What is fascinating about the film, is that when Elvis temporarily defies the Colonel, the movie soars and becomes an intoxicatingly dizzying spectacle like only Baz Luhrmann could make.  Like when Elvis goes behind the Colonel’s back to make his comeback television special.  We see Elvis totally in his element without the Colonel’s meddling, and he is firing on all creative cylinders.  The moment when he ignores Parker’s mandate for an old-timey Christmas number to deliver the passionate “If I Can Dream” is especially triumphant.  In these moments, Elvis (both the movie and the man) literally and figuratively finds his voice, and we can see what he could’ve accomplished if he wasn’t shackled to the sleazy Colonel. 

The Colonel’s manipulations don’t stop with Elvis.  In the end, when he laments The King’s death, he says it wasn’t the heart attack or the pills that killed him, but “His love for YOU!”  He’s projecting the blame of Elvis’ descent into drugs not on himself, but the audience… US.  I don’t think I’ve ever seen a movie that blamed the death of its title character on the viewer like that before.  It just shows the lengths Parker will go to in order to make himself out the be the hero.  He has his claws in the audience just as much as he does Elvis. 

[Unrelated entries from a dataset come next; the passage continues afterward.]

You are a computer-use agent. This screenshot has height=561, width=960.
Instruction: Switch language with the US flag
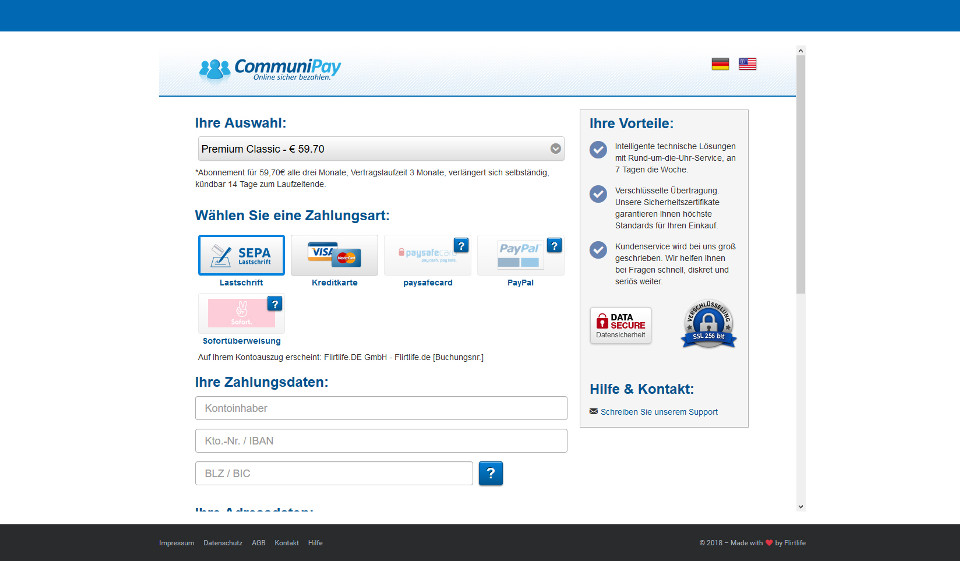coord(748,64)
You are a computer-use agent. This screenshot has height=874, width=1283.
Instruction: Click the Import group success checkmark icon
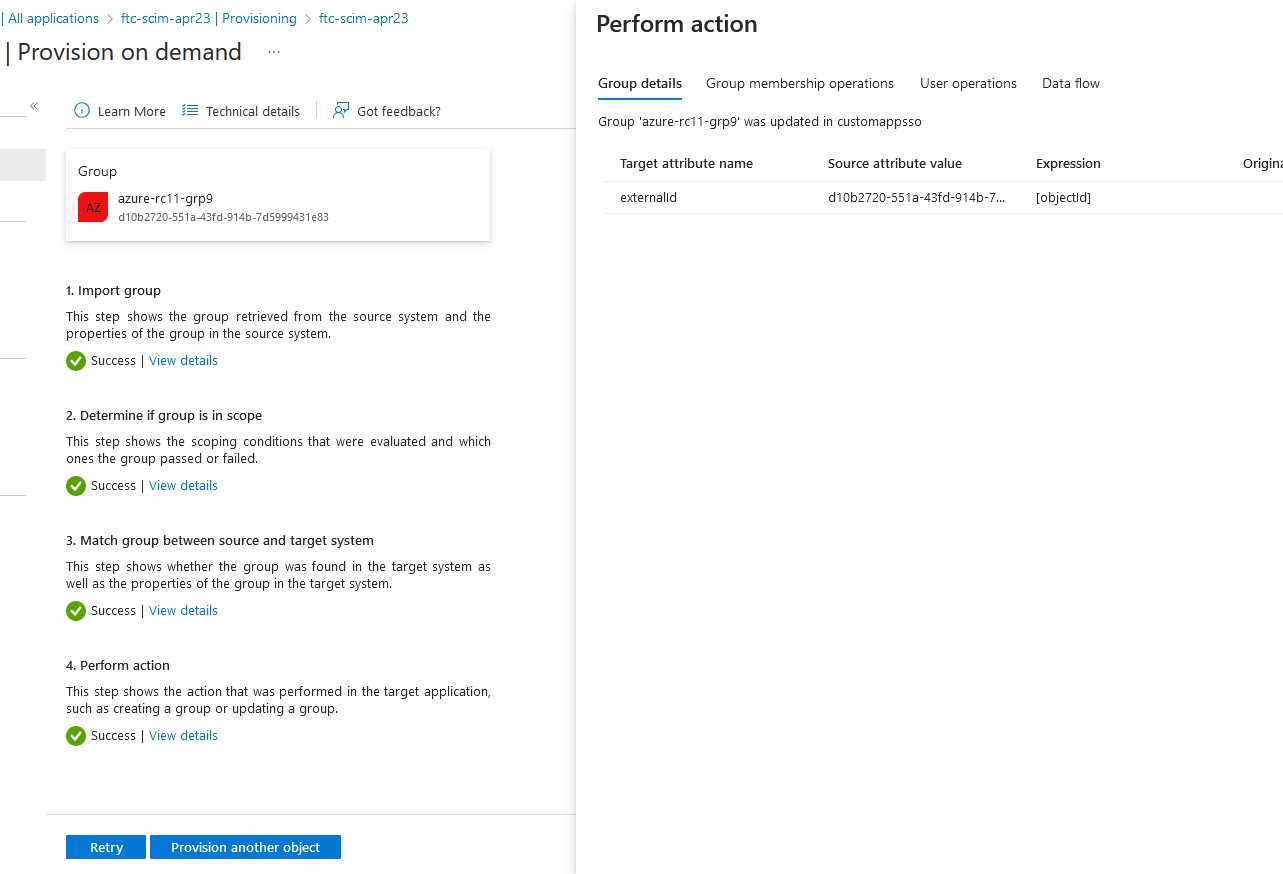[x=76, y=361]
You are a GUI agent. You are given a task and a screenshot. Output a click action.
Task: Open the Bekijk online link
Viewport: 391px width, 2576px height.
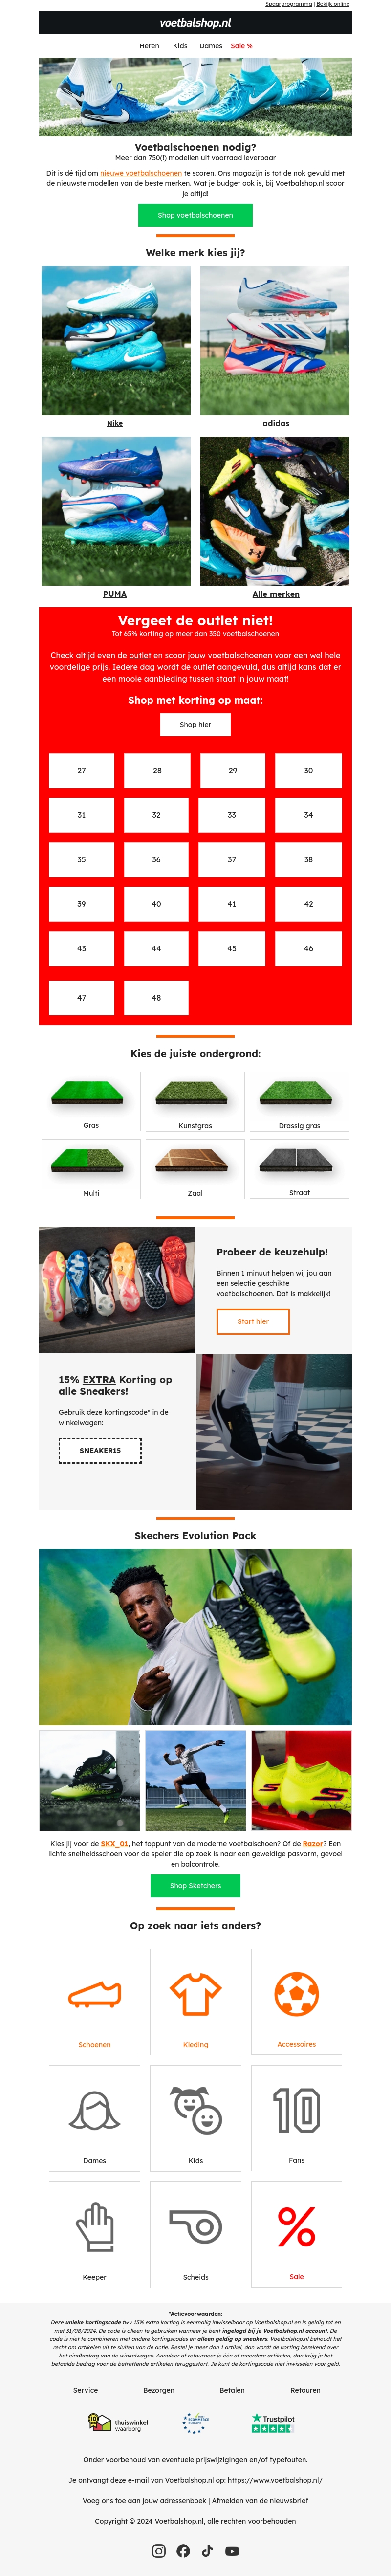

This is a special movie.  One of the best of the year.  It has all the bombast and fun an Elvis film directed by Luhrmann could have.  However, it’s the dark dynamic between the Colonel and Elvis that gives it so much power.  I can understand why people won’t like it.  If you want a safe Elvis bio, there are plenty of them out there.  (The John Carpenter one is probably the best.)  If you want something braver, riskier, and darker, this will be the way to go.  It is bound to leave the viewer all shook up.

CANDYMAN (2021) *

Rebooting Candyman made sense from a financial standpoint.  So many horror franchises are getting legacy sequels nowadays, so it seemed like a good idea to resurrect Candyman for modern-day audiences.  The fact that Jordan (Get Out) Peele co-wrote and produced the flick certainly gave hope that this just wasn’t going to be another by-the-numbers cash grab.  As it turns out, this Candyman is a muddled, messy, and often dull slog. 

Anthony (Yahya Abdul-Mateen II) is an artist who is struggling to live up to his early potential.  He finds inspiration in the urban legend of the Candyman, and when he incorporates elements of the Candyman legend into his work, people around him begin to die.  Eventually, he finds himself slowly transforming into the titular hook-handed boogeyman. 

This seems like it started out as a radical reimagining of the character, but somewhere along the way, someone got cold feet and tried to play Connect the Dots to tie it all back to the original.  The fact that half the movie revolves around a different Candyman (a wrongly murdered man in the ‘70s) seems to suggest that.  The idea that the hero is slowly (with the emphasis on SLOWLY) changing into the killer is interesting, but it never really works.  Besides, the only halfway effective moment in his transformation was blatantly stolen from Cronenberg’s The Fly.

The kills are weak too.  Many of them feel shoehorned in there (like the high school bathroom massacre) just to up the body count as they have little connection to the overall story.  The film is particularly shaky whenever it tries to introduce social topics into the mix.  Issues like police brutality, gentrification, and the exploitation of African American artists are given broad, clumsy strokes, but these ideas are all kernels that never really pop.  

The Candyman movies were never very good to begin with, but this one has the dubious distinction of being the worst of the bunch.  The ending especially is frustrating, mostly because when the REAL Candyman shows up, it’s only for like five fucking seconds.  And speaking of the real Candyman, did they not have the budget to use flashbacks from the other movies?  Instead, we get a bunch of crappy looking shadow puppets that fill in the story gaps from the original to the reboot.  This crap might’ve been okay for a title sequence or something, but by about the fourth time the paper cutouts were trotted out, I found my patience sorely tested.

 In short, there ain’t nothing sweet about this Candyman.